Monday, February 25, 2019

Jean-Paul Sartre: Being and Nothingness

It is perhaps indicitave of my predilection for systemic ontology that I see art in literature, and vice-versa.  How many ideas really exist, after all?  Two opposing forces?  The eight trigrams that come from those forces?  The 64 relationships between those eight?  At any rate, there is a limit.  And it is no more strange to say that the fundamental idea captures the nature of both the mountain and the stomach, than to say that Bach is fundamentally the same as Escher, or, as I have done in this blog, to say that Gibbon is fundamentally a Persian rug, Müller is a torn photographic collage, and Le Clézio an Impressionist painting.

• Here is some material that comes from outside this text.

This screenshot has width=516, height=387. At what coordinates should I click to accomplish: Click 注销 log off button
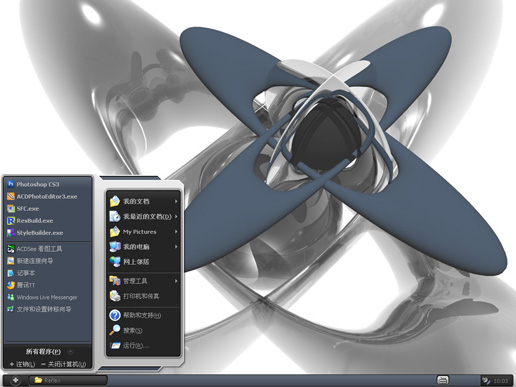(22, 364)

So perhaps I can be forgiven for taking a similar approach to Sartre.  No doubt he would approve; his extended efforts to isolate the exact nature of visqueux are of essentially the same nature, after all.  What is this book?  It is philosophy, of course, but that definition is no more helpful than to say that something visqueux is slimy.  Sartre's philosophy is of a very different form from that of Kierkegaard's or Russell's.  Although he seems to be trying to prove something, it cannot be said that he succeeds.  His "proofs" rely so heavily on definitions that he himself has tendered, that what is contained in this book is not True, but rather a crystallization of what Sartre sees to be true.  It is often opaque, reductive, and inextricably tangled.  It would be easy to see it as merely a heap of recurving wires that go nowhere and prove nothing.

But to dismiss Sartre's work as such would be akin to trying to read it upside-down.  From that perspective, the words have no shape, let alone a greater meaning.  The key to understanding words is to look at them from the right perspective, and this is especially true of Sartre.  What is contained in Being and Nothingness is not fine, sound, indisputable ideas; it is rather a perspective, a way of looking at existence.  It reveals marvelous vistas, and opens up entire hallways filled with doors to insight on the nature of being--but only if you look at it right.  This book is not its words; it is the point-of-view that allowed the words to be written.  The words themselves are as anamorphic as that modern trend in art exemplified by Bernard Pras, or Tim Noble and Sue Webster.  They are heaps of seemingly unrelated things that spring to life if one stands in the right spot or shines the right light.

Which means that, just as in the works of Noble and Webster, there are three requisite elements for the installation of this art: the seething mass of wires, the point at which one must stand to see them properly, and the shadow that they create.  Sartre's version of reality is just as concerned with what is not, with nothingness, as with what exists.  He wants us to see the shadow that existence casts even more than he wants us to see existence itself.  And that shadow is the truth revealed when the light of Sartre's vision is cast through existence onto the wall of our own experience.